Definition:Prism/Base
Definition
The bases of a prism are the two parallel polygons which form the faces at either end of the prism.
In the above diagram, the faces $ABCDE$ and $FGHIJ$ are the bases of the prism.
Lower Base
One of the two bases of a prism is distinguished from the other one, and identified as the lower base.
The prism is then situated so that its lower base appears at the bottom of its depiction in whatever diagram it is used in.
In the above diagram, the face $ABCDE$ would be identified as being the lower base of the prism.
Upper Base
Once the lower base of a prism has been identified, the remaining face can then be referred to as the upper base.
The upper base will then be situated at the top of its depiction in a diagram.
In the above diagram, the face $FGHIJ$ would be identified as being the upper base of the prism.
Also known as
The bases of a prism can be referred to as their end faces or endfaces.
The term base can suggest that the prism be specifically situated so that one of the end faces is coincident with a plane of reference, which may be misleading.

▶ **Supplied entries**
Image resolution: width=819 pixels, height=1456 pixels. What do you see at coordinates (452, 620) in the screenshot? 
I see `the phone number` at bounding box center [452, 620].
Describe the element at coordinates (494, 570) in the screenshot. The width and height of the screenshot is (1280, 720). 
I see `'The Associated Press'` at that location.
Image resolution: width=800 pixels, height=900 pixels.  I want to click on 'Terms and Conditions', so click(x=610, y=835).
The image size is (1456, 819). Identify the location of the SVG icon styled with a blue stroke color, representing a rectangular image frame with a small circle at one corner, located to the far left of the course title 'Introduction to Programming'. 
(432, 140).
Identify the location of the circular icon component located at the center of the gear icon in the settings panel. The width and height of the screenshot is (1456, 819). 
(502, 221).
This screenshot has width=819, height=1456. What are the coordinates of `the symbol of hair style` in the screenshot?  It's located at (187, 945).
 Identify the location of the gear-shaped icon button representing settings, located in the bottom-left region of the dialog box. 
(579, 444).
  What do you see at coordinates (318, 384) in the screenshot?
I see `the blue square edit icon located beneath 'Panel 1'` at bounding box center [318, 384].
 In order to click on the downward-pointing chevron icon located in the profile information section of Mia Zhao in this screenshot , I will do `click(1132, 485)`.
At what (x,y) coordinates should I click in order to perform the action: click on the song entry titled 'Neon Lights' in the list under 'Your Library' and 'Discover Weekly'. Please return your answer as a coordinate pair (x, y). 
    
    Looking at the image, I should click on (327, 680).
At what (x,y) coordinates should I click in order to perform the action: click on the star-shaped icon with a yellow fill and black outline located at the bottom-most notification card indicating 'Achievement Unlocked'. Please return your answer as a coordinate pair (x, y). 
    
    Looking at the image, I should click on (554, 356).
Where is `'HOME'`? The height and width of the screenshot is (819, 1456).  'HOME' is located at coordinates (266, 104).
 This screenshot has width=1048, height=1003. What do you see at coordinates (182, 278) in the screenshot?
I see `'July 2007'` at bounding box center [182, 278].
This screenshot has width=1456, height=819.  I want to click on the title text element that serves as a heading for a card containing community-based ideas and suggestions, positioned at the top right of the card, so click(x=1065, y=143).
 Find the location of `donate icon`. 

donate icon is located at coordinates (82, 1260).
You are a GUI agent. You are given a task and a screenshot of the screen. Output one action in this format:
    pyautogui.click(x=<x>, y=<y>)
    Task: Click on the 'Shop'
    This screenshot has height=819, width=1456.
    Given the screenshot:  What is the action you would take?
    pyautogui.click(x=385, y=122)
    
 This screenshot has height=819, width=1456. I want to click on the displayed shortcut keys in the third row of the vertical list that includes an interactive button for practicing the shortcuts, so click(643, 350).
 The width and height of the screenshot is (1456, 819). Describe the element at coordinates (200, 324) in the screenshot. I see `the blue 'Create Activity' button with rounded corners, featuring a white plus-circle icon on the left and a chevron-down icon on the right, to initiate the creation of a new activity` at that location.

▶ **Written tasks**
**A)** Translate this sentence from the prism base definition into Spanish: "The bases of a prism are the two parallel polygons which form the faces at either end of the prism."
**B)** List every section heading that appears under the title of the prism base definition.
**C)** Resume the prism base definition from its last sentence, adding a few sentences in the same style.
You can complete the work here without the records.

▶ **In response**
**A)** Las bases de un prisma son los dos polígonos paralelos que forman las caras en cada extremo del prisma.

**B)**
Definition
Lower Base
Upper Base
Also known as

**C)**
Also defined as
Although the base of a prism is generally understood to be one of the opposite faces which defines the prism, Euclid was inconsistent in his usage in The Elements.
In his Proposition $39$ of Book $\text{XI} $: Prisms of equal Height with Parallelogram and Triangle as Base, he defines the base of one prism as being one of the opposite parallel faces, but of the other he defines the base as being an arbitrary one of the parallelograms.
Using this definition, the parallelogram $PQTS$ in the above diagram is the base of the prism $PQRSTU$.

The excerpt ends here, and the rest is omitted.